One of the hardships of the coronavirus pandemic is the scale and abruptness of the change it has brought to American life. Watching your favorite sports team, hanging out at the neighbor’s house, seeing your kids to the school bus, commuting to work — these are the familiar daily roles for many families. You could set your clock by them and their absence is disorienting. The same must surely be the case in Washington, D.C., where partisan squabbling has been the norm for many years.
Yet in the midst of a pandemic, with U.S. jobless claims hitting the 22 million mark with a whopping 5.2 million added just this week alone, self-serving political attacks are not just distasteful, they are appalling. Do President Donald Trump and congressional leaders understand this, or is it possible they can’t help themselves?
Republicans are correct about one thing. The Paycheck Protection Program, the popular small business loan program that provides cash to companies that keep workers on the job (as well as the chance to have those loans ultimately forgiven), deserves a boost. While the PPP suffered some initial rollout problems, it appears to be helping and has now depleted the $350 billion set aside for it under the $2.2 trillion CARES Act.
Republicans want to add $250 billion more. So do Democrats, actually. But House Speaker Nancy Pelosi and others want to use this opportunity to get GOP support for some other worthy programs that address other pressing needs caused by the pandemic, specifically for at least $250 billion for hospitals, local governments and the Supplemental Nutrition Assistance Program to help feed low-income families.
In a functioning government, this would seem pretty easy stuff. As economists have pointed out, now is the time for Congress to be shoveling money out in great quantities to prevent a Great Depression-like collapse of the nation’s economy. It’s difficult to argue against hospitals right now or even local governments given how essential local services like schools, police, firefighting and even trash collection look at the moment. Tax revenues are falling rapidly and municipalities don’t print money; the federal government does.
As for the SNAP program, are we really going to wish for Depression-era bread lines instead? Why does it take more than a couple of phone calls or maybe some Zoom chats to get a compromise passed by unanimous consent? Most likely it’s because of leftover knee-jerk tea party-style antagonism toward funding government. Or maybe it’s just a desire to squabble.
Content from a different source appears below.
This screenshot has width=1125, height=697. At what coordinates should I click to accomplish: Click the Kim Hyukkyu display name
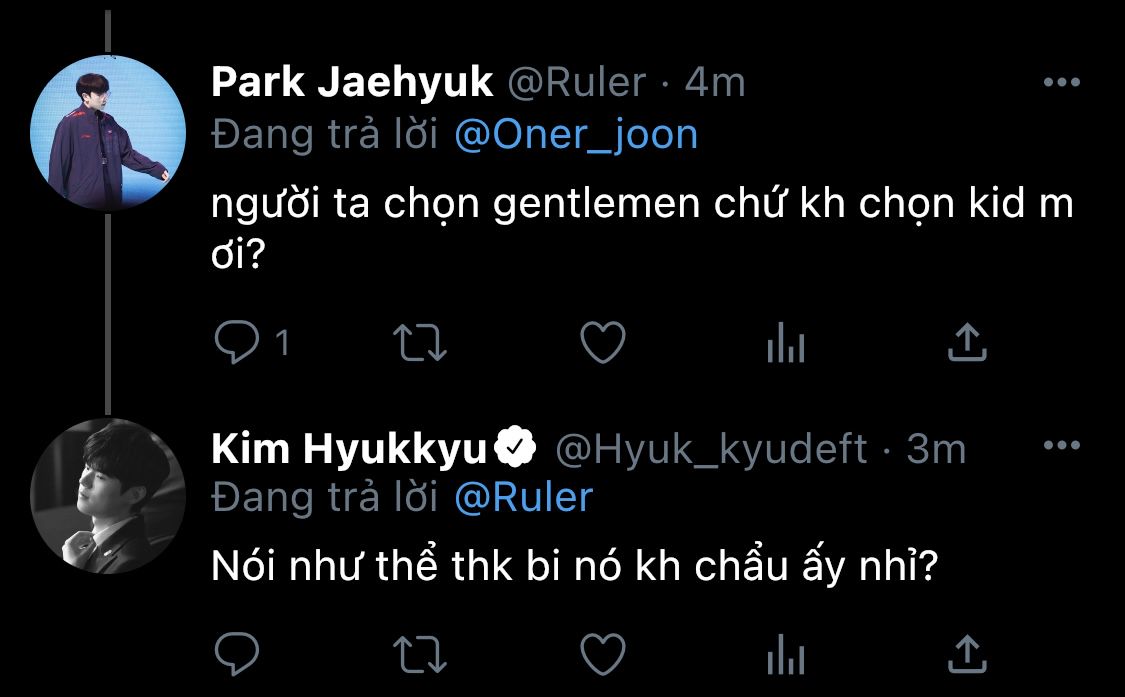click(x=349, y=449)
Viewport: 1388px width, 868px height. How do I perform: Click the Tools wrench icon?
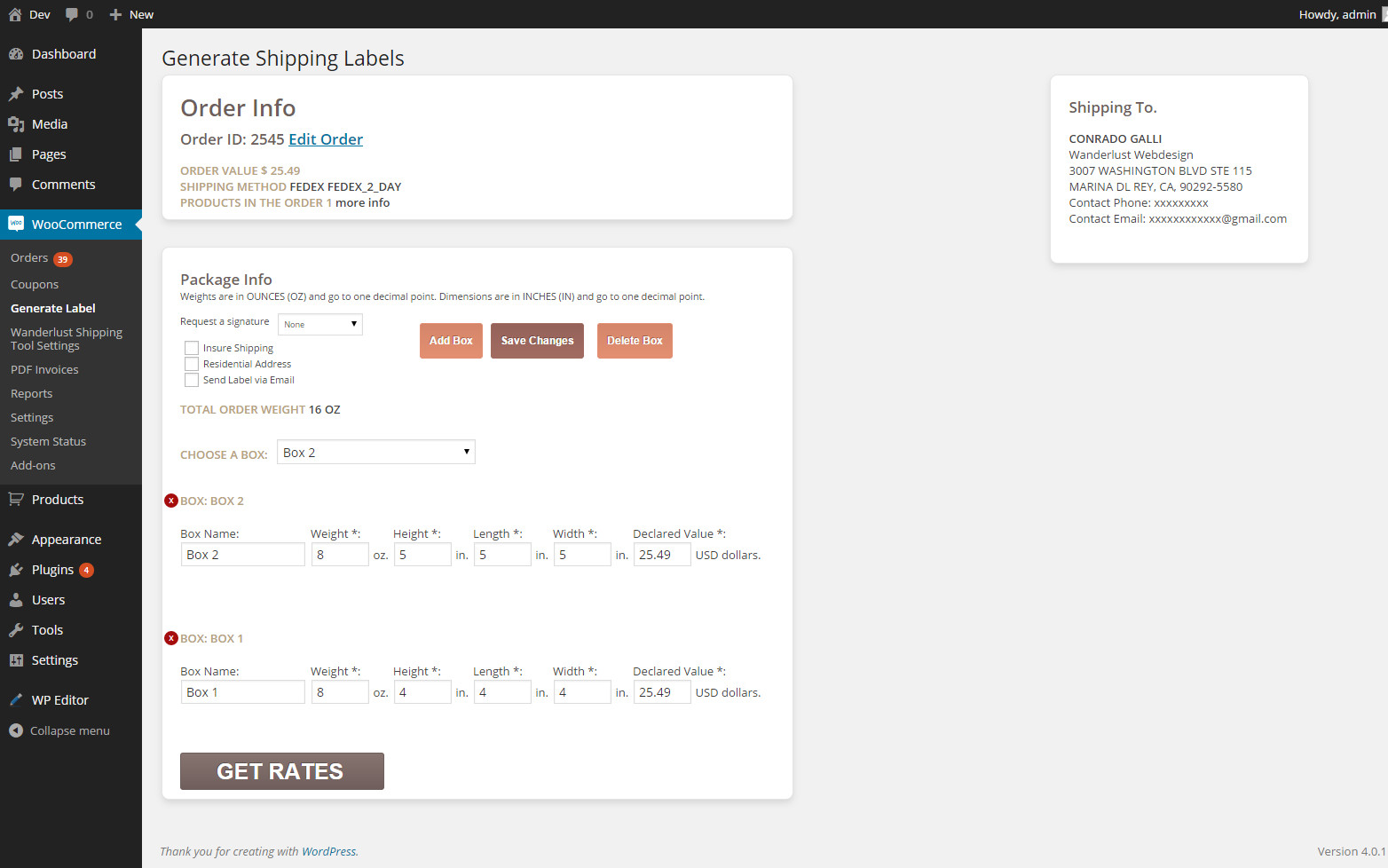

Here’s a news blast, elected leaders: Get it done. Americans are in no mood to hear bickering over money for hospitals while caregivers are risking their lives to treat COVID-19 patients. Trump may brag about the ratings of his nightly news conferences but we can guarantee you this, average folk aren’t all that worked up over who is running the Voice of America right now. Or the backlog of appointees. Or, frankly, whether White House correspondents are asking questions that are too tough or even phrased in a manner that does not please the president. They just aren’t. They are worried. They are exhausted. They are stressed.
If Trump wants approval ratings, he’ll have Treasury Secretary Steven Mnuchin finalizing a compromise relief package with all of the above before the weekend. That’s how the CARES Act passed in the first place. Nobody was talking about legislative “hostages” then and Americans surely appreciated the bipartisanship.
Of course, that’s a two-way street. Democrats ought to show some restraint as well. Their recently announced plan for a 9/11 Commission-style review of the U.S. response to the coronavirus outbreak, for example, is worthy but an effort better suited until after the November election. After all, the bipartisan commission they seek to emulate wasn’t formed until 14 months after the terrorist attack.
Do they find Trump’s self-aggrandizing behavior, his rewrites of history, his scapegoating, all of those things he so proudly puts on display at the White House briefings, insufferable? Well, yes, they do. We’re betting a lot of U.S. voters do, too. And the notion that having his name on the memo line of a government relief check will buy him votes only underscores the absurdity of it all.
Right now, the nation needs grown-ups taking their responsibilities seriously and acting in the nation’s best interests. The day to judge their personal performance, Election Day on Nov. 3, is still more than six months away.